### [Action item]
If a line in the records below holds the word "computer", copy it.

+ + +

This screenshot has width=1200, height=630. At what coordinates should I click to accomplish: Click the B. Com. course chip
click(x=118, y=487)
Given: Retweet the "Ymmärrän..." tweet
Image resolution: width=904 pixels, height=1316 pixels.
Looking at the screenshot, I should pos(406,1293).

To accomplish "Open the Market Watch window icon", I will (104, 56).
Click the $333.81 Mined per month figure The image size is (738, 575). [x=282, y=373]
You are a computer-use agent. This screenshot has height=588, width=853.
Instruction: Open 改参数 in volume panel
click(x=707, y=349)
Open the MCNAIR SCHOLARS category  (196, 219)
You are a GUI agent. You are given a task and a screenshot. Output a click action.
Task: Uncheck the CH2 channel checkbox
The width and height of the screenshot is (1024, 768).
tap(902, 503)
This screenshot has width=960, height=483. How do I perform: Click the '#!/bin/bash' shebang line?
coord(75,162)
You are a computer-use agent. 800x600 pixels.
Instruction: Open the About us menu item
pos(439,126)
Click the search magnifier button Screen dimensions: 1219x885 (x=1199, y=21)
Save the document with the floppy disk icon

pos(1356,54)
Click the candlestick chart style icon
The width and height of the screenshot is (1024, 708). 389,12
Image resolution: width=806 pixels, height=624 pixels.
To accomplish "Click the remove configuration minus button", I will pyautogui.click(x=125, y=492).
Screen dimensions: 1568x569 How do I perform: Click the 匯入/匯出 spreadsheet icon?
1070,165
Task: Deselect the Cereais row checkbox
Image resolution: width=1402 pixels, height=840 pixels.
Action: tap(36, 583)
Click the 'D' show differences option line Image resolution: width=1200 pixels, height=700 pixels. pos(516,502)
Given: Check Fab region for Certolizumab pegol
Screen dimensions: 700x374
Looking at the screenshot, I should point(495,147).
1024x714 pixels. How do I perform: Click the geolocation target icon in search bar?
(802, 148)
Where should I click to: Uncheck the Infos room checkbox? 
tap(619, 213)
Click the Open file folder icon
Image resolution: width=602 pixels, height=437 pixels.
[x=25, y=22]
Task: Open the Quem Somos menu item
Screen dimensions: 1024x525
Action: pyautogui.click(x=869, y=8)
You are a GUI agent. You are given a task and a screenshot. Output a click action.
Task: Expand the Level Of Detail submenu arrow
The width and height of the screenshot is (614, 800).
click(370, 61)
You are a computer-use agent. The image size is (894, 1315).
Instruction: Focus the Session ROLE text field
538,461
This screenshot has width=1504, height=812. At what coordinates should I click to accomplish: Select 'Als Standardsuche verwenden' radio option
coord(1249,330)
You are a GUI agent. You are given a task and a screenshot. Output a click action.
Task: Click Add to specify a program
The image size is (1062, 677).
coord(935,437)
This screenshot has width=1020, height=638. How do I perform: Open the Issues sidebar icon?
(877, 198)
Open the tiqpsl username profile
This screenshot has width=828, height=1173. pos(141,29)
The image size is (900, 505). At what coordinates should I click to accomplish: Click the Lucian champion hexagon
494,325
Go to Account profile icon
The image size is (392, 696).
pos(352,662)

+ + +

### [Written answer]
You are a computer-use agent. This screenshot has height=588, width=853.
You are a computer-use agent. 800x600 pixels.
You are a computer-use agent. The image size is (894, 1315).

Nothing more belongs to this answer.